Since health care payers are sensitive to market pressures, demands by purchasers for high-quality women’s health insurance coverage will drive market change within the health care delivery system. This should not be seen as a short-term expense, but rather, as a long-term investment.
Employers’ comprehensive insurance plans should include access to safe abortion, which unequivocally saves lives, helps people achieve their life goals, and is an essential part of comprehensive health care. However, if the Supreme Court overturns Roe v Wade, as a leaked draft opinion suggests it may do, abortion will become illegal in at least 13 states with trigger laws, and other states are also likely to restrict abortion access.
Multiple companies have therefore pledged to reimburse travel and lodging expenses for employees seeking abortion services, since many may soon have to travel out of state. Should access to safe abortion become restricted, such corporate provisions, alongside insurance coverage for abortion care itself, will become increasingly important to foster access to the full scope of health care and avoid deleterious effects on employee retention and recruitment. Employers unable to cover costs of travel or treatment can protect safe abortion access by providing paid medical leave as some have done.
2. Provide paid parental leave.
The United States is the only high-income country without national paid parental leave. Lack of paid leave means that pregnant and postpartum people take less time off work, which is associated with increased birth complications and worse maternal and infant health.

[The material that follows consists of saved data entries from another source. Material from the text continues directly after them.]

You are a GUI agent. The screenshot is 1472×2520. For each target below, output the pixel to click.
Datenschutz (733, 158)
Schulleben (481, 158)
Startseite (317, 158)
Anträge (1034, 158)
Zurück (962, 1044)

Paid leave doesn’t just benefit maternal and infant health; it benefits everyone. A recent study compared companies in states that have enacted paid parental leave with those that haven’t. It found that in the states with paid leave, performance rose by 1%, productivity rose by 5%, and employee turnover decreased. What’s more, longer paid parental leave keeps more women in the workforce. Companies that have begun to invest in paid parental leave are already reaping rewards.

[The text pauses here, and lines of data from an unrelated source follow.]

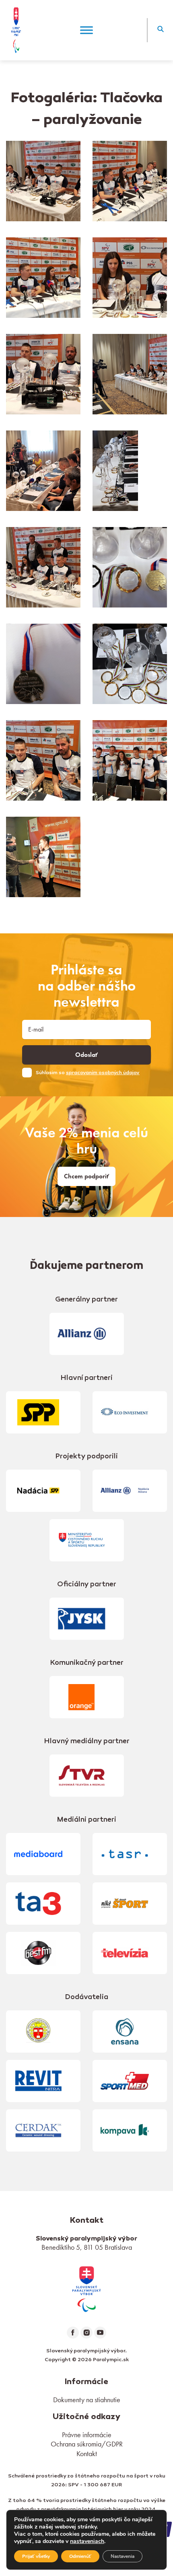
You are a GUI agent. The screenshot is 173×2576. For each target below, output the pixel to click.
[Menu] (86, 30)
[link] (86, 2288)
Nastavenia (122, 2556)
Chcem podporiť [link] (86, 1176)
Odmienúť (80, 2556)
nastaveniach (87, 2541)
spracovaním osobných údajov (103, 1073)
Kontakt (86, 2453)
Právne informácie (86, 2434)
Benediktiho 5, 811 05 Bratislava (86, 2247)
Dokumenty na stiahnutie (86, 2399)
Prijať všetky (36, 2556)
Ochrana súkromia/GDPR (87, 2443)
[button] (160, 30)
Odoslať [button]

3. Redesign the workplace to support women.
Women face many barriers and stigmas around basic health and wellness in the workplace. A 2020 survey study found that only 10% of new mothers had designated breaks to support breastfeeding, and only 17% had support from supervisors or coworkers. Support for preventative health appointments, childcare, and mental health is often lacking as well.
With input from women employees, employers need to design a workplace that supports positive health behaviors and recognizes that women often shoulder an unequal burden of caregiving at home. Many have begun to reimagine the workplace as one that includes on-site subsidized childcare, spaces for pumping breaks and breastfeeding, and flexible work-hour arrangements to accommodate appointments and caregiving responsibilities.

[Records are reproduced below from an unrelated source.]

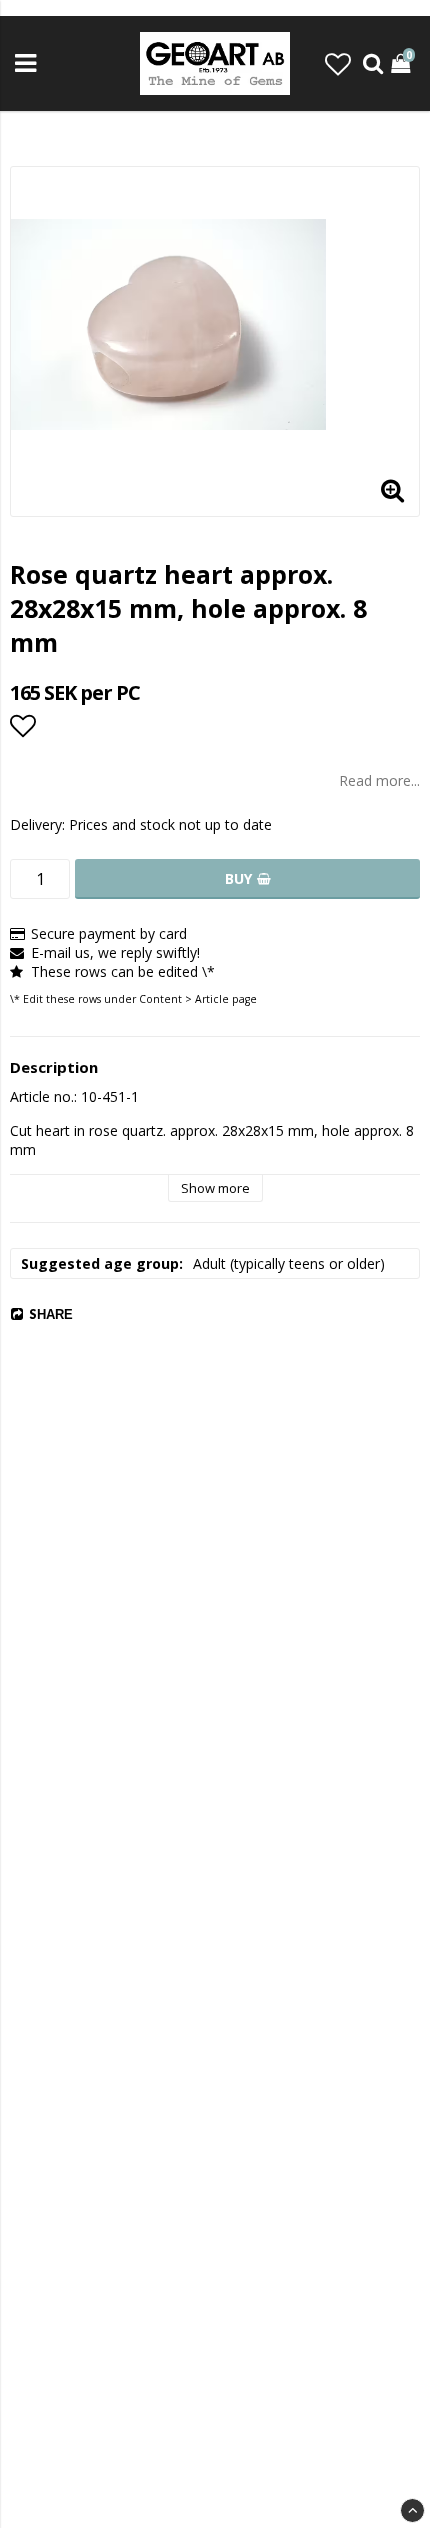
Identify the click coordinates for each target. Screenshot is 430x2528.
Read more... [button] (379, 780)
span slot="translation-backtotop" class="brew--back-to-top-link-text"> (412, 2510)
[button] (338, 64)
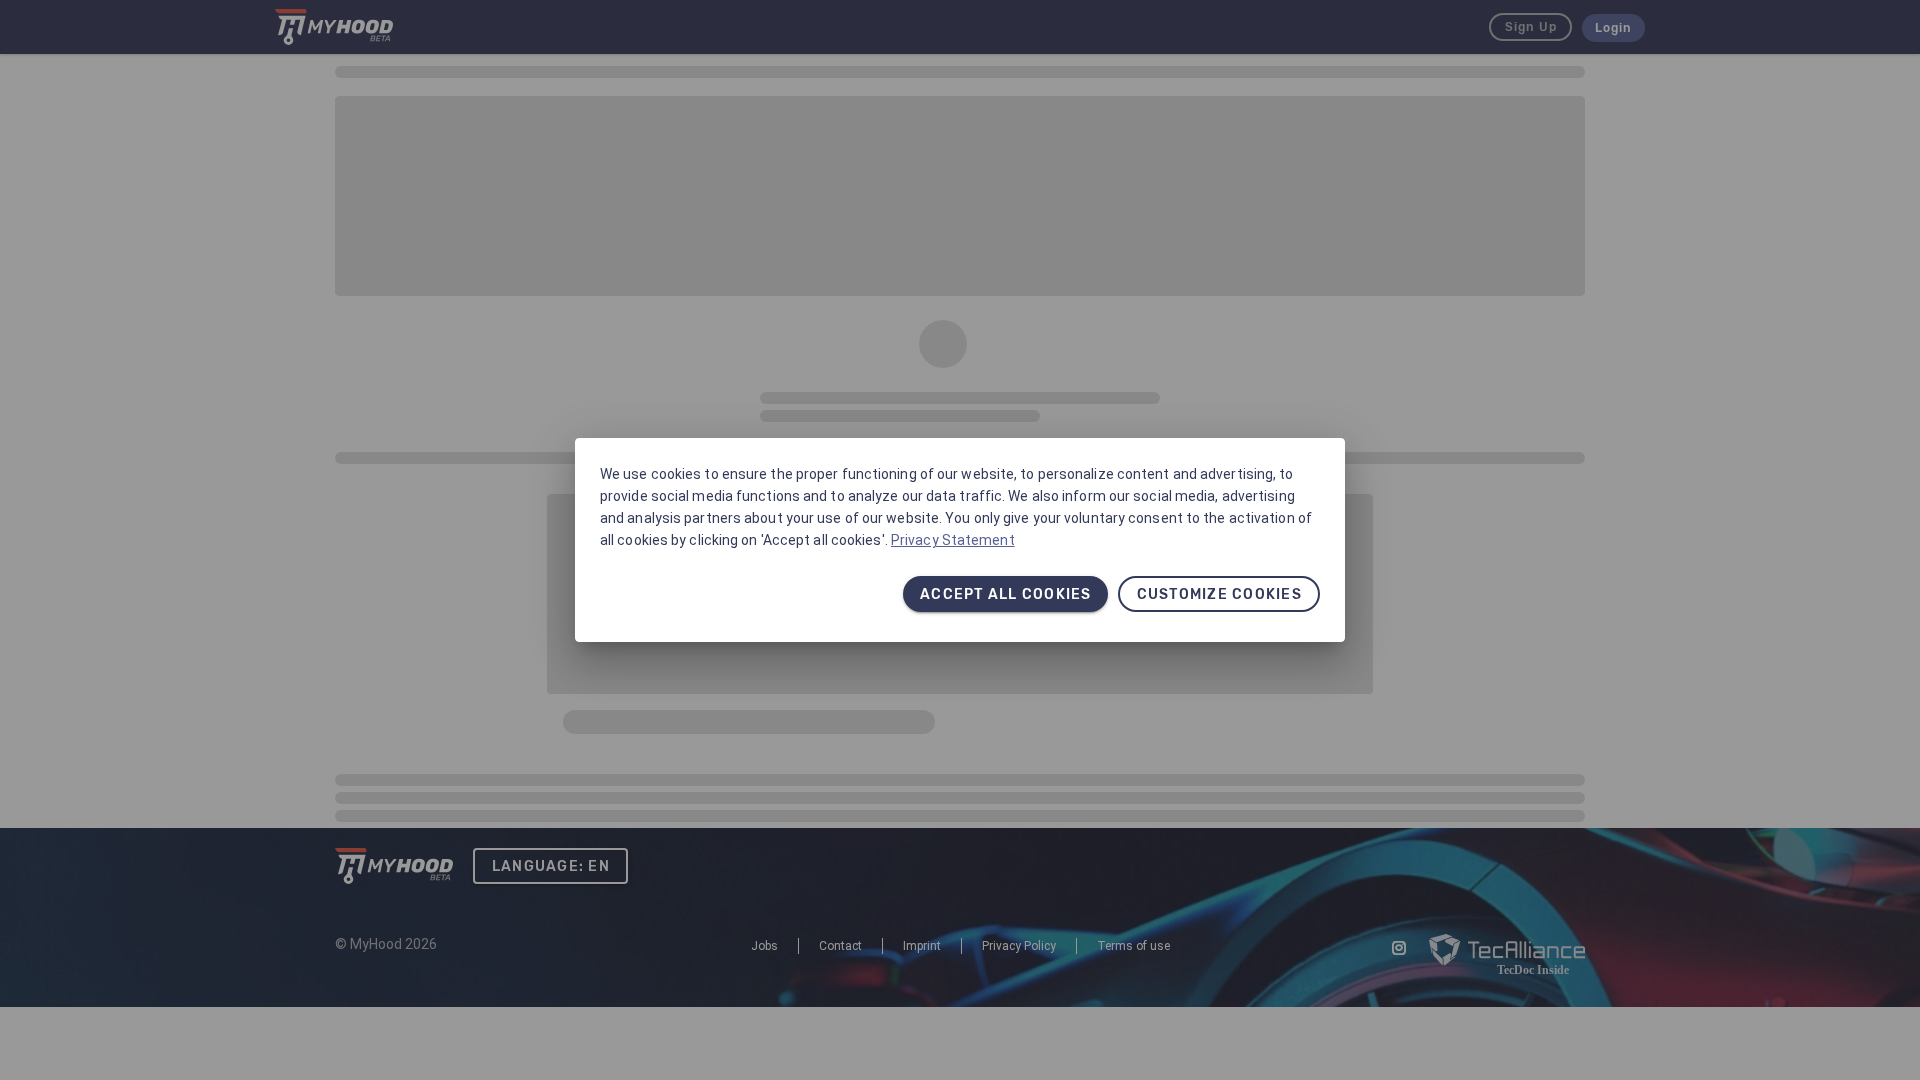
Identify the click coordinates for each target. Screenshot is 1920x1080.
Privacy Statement (953, 540)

Resources and guides are available to make these changes. By intentionally integrating support into the workplace itself, companies are more likely to retain talent and improve the employees’ health, wellness, engagement, and productivity.
In a social and political environment that sees growing threats to women’s health and autonomy, the steps outlined above represent ways for corporate leaders to make women’s health a priority. The moral case is obvious, but the business case is just as strong. By investing in comprehensive support for women’s health, companies can improve productivity, realize their employees’ full potential, and reverse the troubling health outcome trends that continue to unfold in the United States.